Ecuador’s Parliament is in full swing with discussion of a major financial overhaul, a new Organic Monetary and Financial Code. President Rafael Correa presented the bill on June 24 as an “urgent matter,” which means Parliament has one month to discuss and choose whether to approve it.
While the ruling party, Alianza PAIS already has 100 seats and the necessary majority in the Assembly, some in the opposition are questioning, why the rush? Parliamentary representative Ramiro Aguilar, for example, has described Correa’s decision as “irresponsible,” since it gives the legislature so little time to analyze and discuss it.

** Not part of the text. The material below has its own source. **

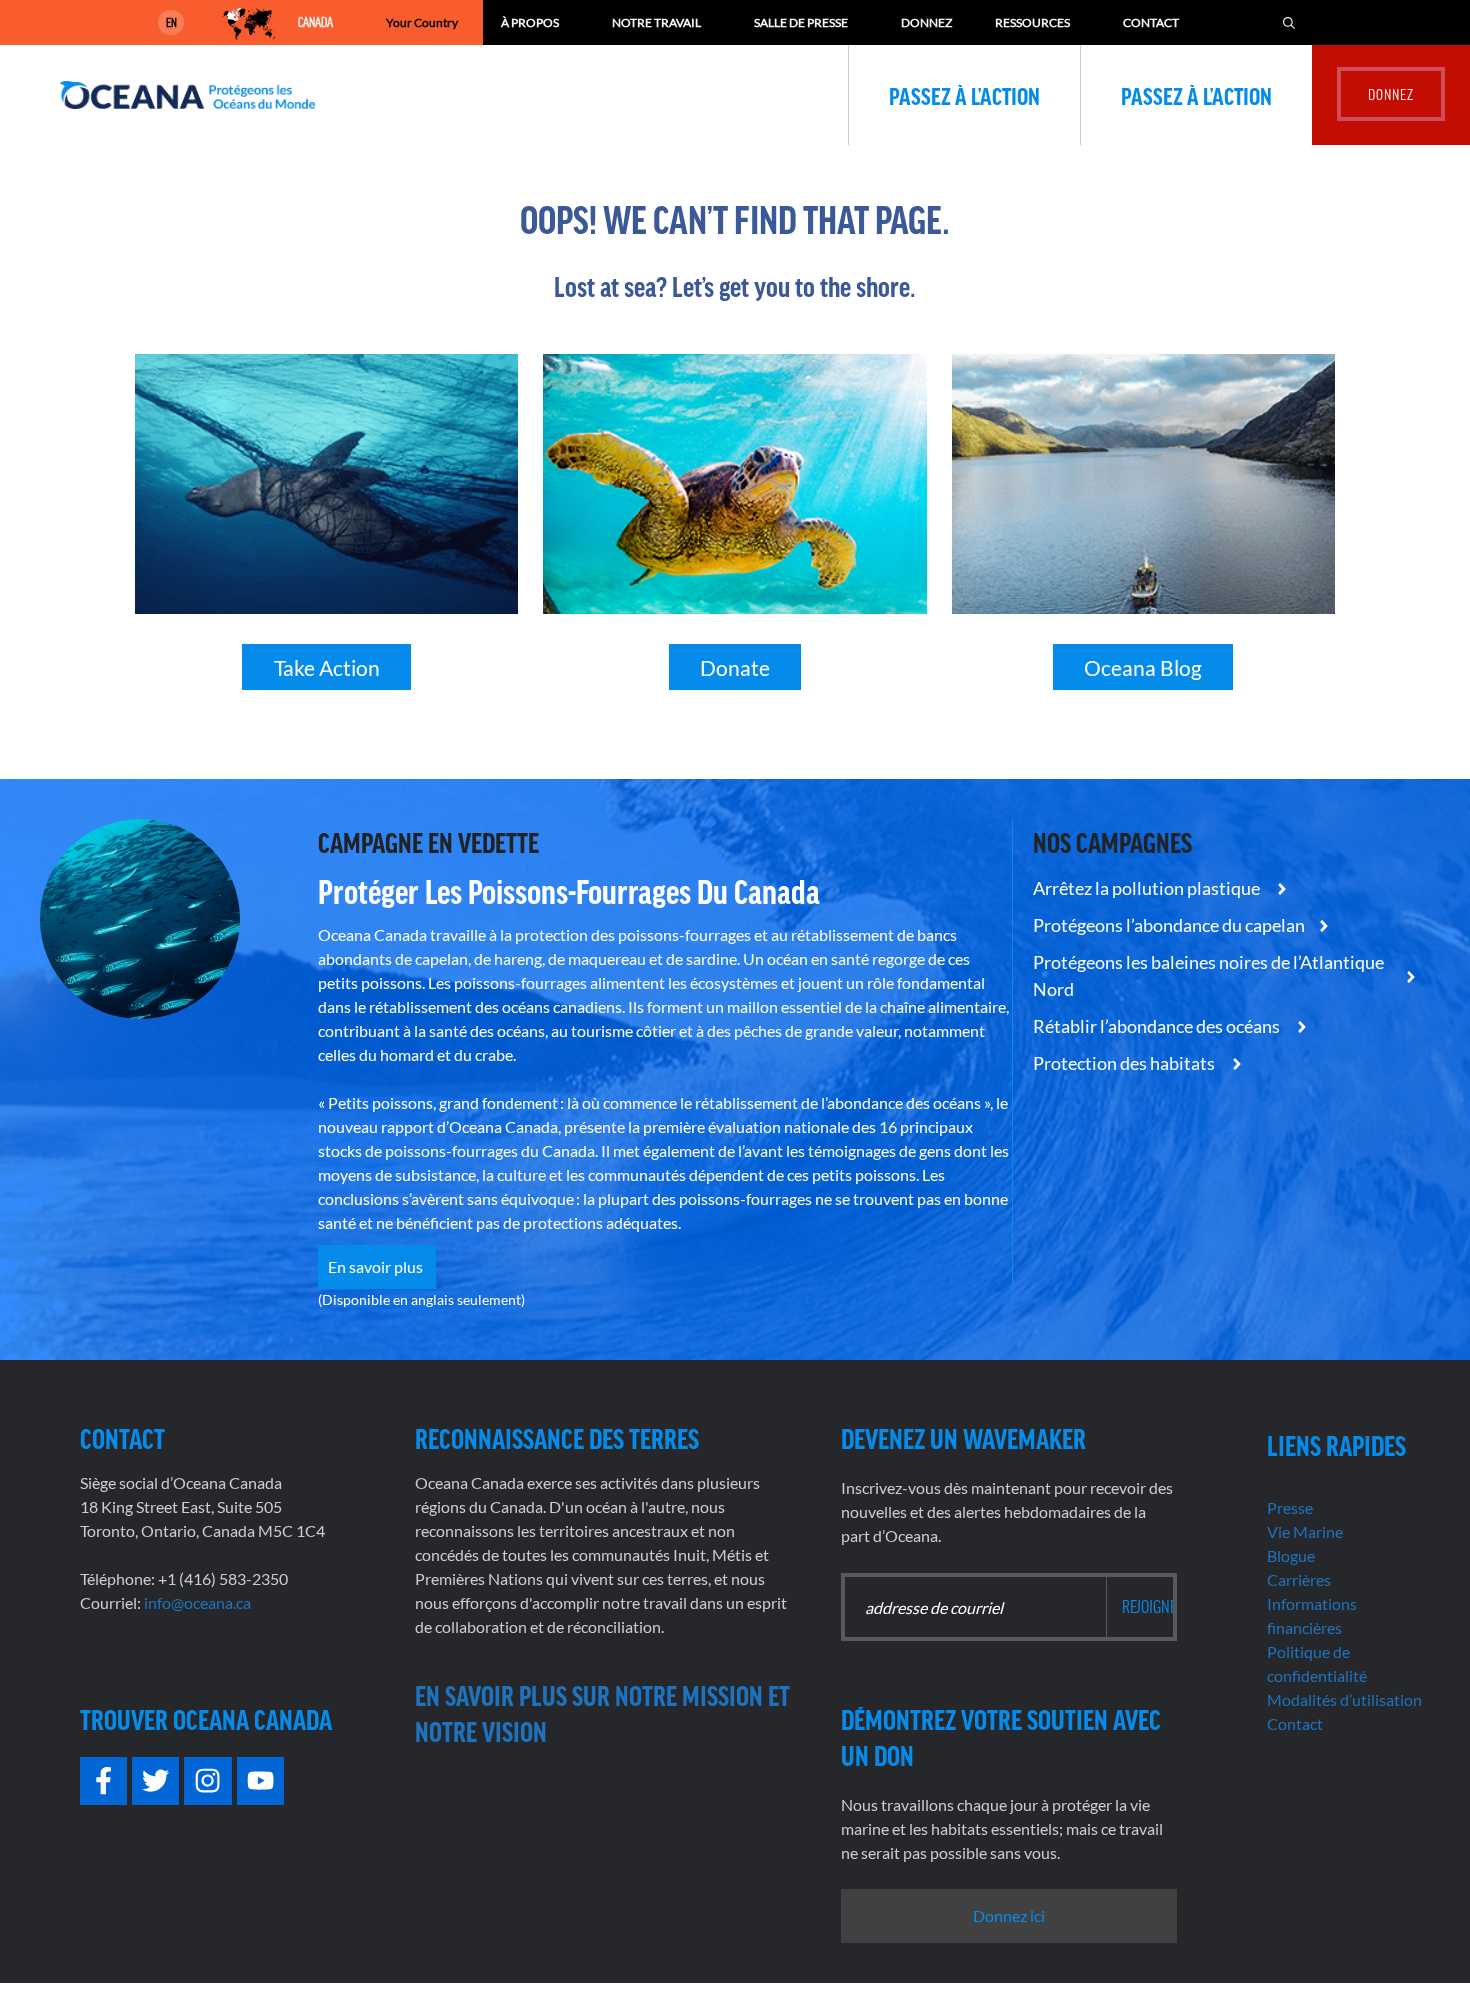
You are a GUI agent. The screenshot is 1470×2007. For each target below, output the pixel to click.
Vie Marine (1305, 1531)
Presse (1290, 1507)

In a period of five years, Correa has sent 16 “urgent” economic bills to the Assembly for discussion and approval. However, with 516 articles, this is the lengthiest Correa has ever submitted. By comparison, past organic codes of such magnitude have taken the Parliament up to two years to be approved.
According to Correa, this code seeks to “continue the transformation process from a bourgeois classist state to a people’s non-classist state, where the rules of the game aren’t defined by the dominant class, but by the people, the people’s power, and the legitimate ruler.”
The proposed code will replace the “neoliberal laws that drove the country to an economic crisis back in 1999,” Correa has explained. He also categorized it as “urgent” to continue building the revolutionary project.
During a speech on June 25, Correa explained, “it’s a code that finally puts the banks at the service of society unlike now, when society is at the service of banks. This is 21st Century Socialism.”
Correa’s proposed piece of legislation, that will have its first open parliamentary debate tomorrow, eliminates 31 monetary and financial laws, as well as other laws that might contradict it. However there are specific elements are raising alarm in the banking sector.
Alexandra Veloz, a lawyer based in Quito and former columnist with the PanAm Post, describes this bill as “concerning,” mainly because of the high level of intervention the state has on private banks.
“This bill is further evidence of the government’s continuous necessity to broaden and concentrate as much power as possible.”
All Hail the Monetary Oversight Board
Most notable, the new “Political Board for Monetary and Financial Regulation” is set to have independent authority, and be comprised of five government officials from the executive: the minister of economic policy, minister for production, minister of finance, secretary for planning, and a representative of the president. According to the president’s explanatory statement, the purpose is to integrate “monetary and financial regulation into one agency.”
Veloz describes the board as having undefined or “super powers,” since the bill doesn’t specify any boundaries. Instead, it establishes them as “ambiguous and highly discretionary.” The criteria for these norms, explains the lawyer, are political, rather than technical or financial.
According to the bill’s Article 13, this new board will operate the country’s national financial system and take over all responsibilities from the Banking Board, Ecuador’s Central Bank, the Federal Deposit Insurance Corporation, and the Liquidity Fund, as well as other boards that run Ecuador’s “people’s financial sector.”
Beyond powers over the state banks and public finances, the board will have a say on private banks. Representatives from private banks may be invited to the board’s regular meetings, but they won’t have any votes on its discussions or actions.
The board will also regulate on a wide range of topics that go from credit rates and credit criteria allocation to international payments and transfers. According to Veloz, by intervening in credit operations, the board will divert funds to what Correa’s government prioritizes: what he considers “productive,” without taking into proper consideration their ability to pay.
Economist Francisco Briones Rugel, a senior analyst at the consulting firm Strategic Intelligence (IE) in Ecuador, says the new board will have more powers than checks or avenues for accountability. According to Briones, so many monetary and financial attributions in the hands of a few, it can’t be healthy for the economy.
“Ecuador’s economy needs to open more to new investments and banks, that can compete among each other, and therefore reduce their credit rates and increase their service offers. This type of measure doesn’t achieve that. Instead, it scares off any possible investment in the country.”
The new board will also determine the “optimal” level of liquidity, and where the surplus will be invested according to the board’s Domestic Investment Plan. Julio Clavijo, public policy adviser at the National Congress in Quito, explains:
“The main problem is that by ‘investing’ this surplus [what would normally be held for safekeeping], the liquidity’s expansion will then accelerate and create more surplus, and therefore, a vicious circle that generally ends up in financial bubbles that cause economic crises.”
With eight votes in favor and one against, the Parliament’s Economic Commission has given first approval to the proposed Monetary and Financial Code. Now the piece of legislation awaits debate in Ecuador’s Assembly tomorrow morning.